Daniel Eugene Bracewell, 34, is out of jail on bond after Orlando Police say they caught him illegally using a disabled parking placard in the heart of Downtown Orlando.  It's a growing trend, officers say, and people like disabled veteran Jose Diaz are sick of it.  

"It makes me upset because I know I need it," said Diaz who suffers knee and lower back problems.

Orlando Police say it's enough of a problem that their bike patrols are focused on it. 

On Tuesday, one of the bike officers saw a car parked in a disabled parking spot in front of the library.  The officer says he ran the number on the hanging permit only to discover it was issued to someone born in 1945.  The officer noted the man behind the wheel quote "was clearly much younger."   They say when they approached the guy, it  was Bracewell who admitted it was his mothers permit.

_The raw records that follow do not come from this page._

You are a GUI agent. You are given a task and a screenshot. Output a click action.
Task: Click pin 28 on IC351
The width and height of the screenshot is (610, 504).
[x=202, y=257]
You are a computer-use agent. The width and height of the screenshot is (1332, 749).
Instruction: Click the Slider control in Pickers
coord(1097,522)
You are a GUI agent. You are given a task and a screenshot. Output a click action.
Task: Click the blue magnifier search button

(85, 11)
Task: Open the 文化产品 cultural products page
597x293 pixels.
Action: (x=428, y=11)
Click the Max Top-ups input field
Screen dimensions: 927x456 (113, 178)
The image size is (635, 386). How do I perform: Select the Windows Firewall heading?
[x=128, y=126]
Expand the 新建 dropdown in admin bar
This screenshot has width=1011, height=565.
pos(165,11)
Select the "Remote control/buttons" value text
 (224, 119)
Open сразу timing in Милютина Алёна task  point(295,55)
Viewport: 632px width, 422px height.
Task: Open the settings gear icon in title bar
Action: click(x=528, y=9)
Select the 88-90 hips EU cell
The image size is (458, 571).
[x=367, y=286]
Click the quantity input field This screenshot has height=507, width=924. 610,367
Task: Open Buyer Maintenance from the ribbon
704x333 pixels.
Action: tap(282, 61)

Investigators say Bracewell told them he and his mother had driven together and that she was at an apartment down the road.  OPD says when they called her to the scene, she arrived in a different car and blew his alibi, insisting she "had not been with her son today and had not been dropped off in this disabled space."

This past November a young woman was arrested and charged with using another's disabled parking permit, one issued to her dead grandmother.  Diaz says it's goes beyond being dishonest. 

"It hurts me. Sometimes I see people come out of a vehicle, young people and they don't have anything and they're taking my parking space.  That's the way I look at it because I'm disabled and they're not (disabled)." 

That is why Orlando Police say they will continue the crackdown on violators.